Another form of monitoring for pests is through observation and identification. As staff rehouses and inventories the collections, they complete condition reports and inspections of each artifact that may be threatened by pests. If any evidence is identified on or around the artifact, further pest control must take place. The types of pest evidence that staff is looking for is frass, webbing, larvae carcasses, and live insects. Frass consists of the excrement of an insect and the refuse produced by the activity of the boring insect. Webbing and tubular-looking cases are present for webbing and case-making clothes moths. These are usually present in textiles and are made by these insects when they are larvae. Larvae carcasses are present when the insect sheds its larvae form into an adult. These carcasses are something to look out for with objects and their storage, as it demonstrates that an insect had once been there and the same kind of pest could very likely return. If an insect or evidence of an insect are found, staff then must try to identify which insect is the threat and begin pest control and further prevention from the artifact and surrounding collection.

Artifacts with evidence of insect activity are cleaned and rehoused with new acid-free tissue paper. The box holding the artifact is also cleaned. Once the artifacts are placed back into their box storage, the box is sealed in a large, acid-free plastic bag with little to no air in the bag. The box is then wrapped further in another layer before being placed in the freezer for low-temperature treatment. This type of treatment control helps eradicate pests from the artifact through freezing. After a few weeks of freezing, the artifact is inspected again by staff to determine if there is any additional evidence of infestation. If the artifact has no further evidence of insect activity, the artifact will sit for a few more weeks, sealed in a plastic bag, through a process called bagging or isolation. After another few weeks a final analysis will be given before the artifact is deemed safe to return to its original storage in the collection.

There are several other treatments that are used amongst museum professionals to control pest infestations in their collections.
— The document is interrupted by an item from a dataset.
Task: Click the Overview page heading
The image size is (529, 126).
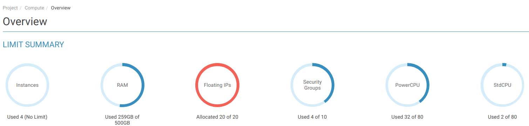Action: [25, 21]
These are heat treatment, the use of pesticides in collection areas, and controlled atmosphere through nitrogen/argon gas, carbon dioxide, and depleting oxygen levels. The treatment that is used on each artifact depends on the artifact’s material. Some treatments cannot be used on all objects and it is important to always keep the artifacts’ well-being in mind.
IPM work requires a careful eye and patience, along with a resilience to properly eliminate pests and protect collections from future threats of infestation. To learn more about Integrated Pest Management visit Museum Pests, a product of the IPM working group.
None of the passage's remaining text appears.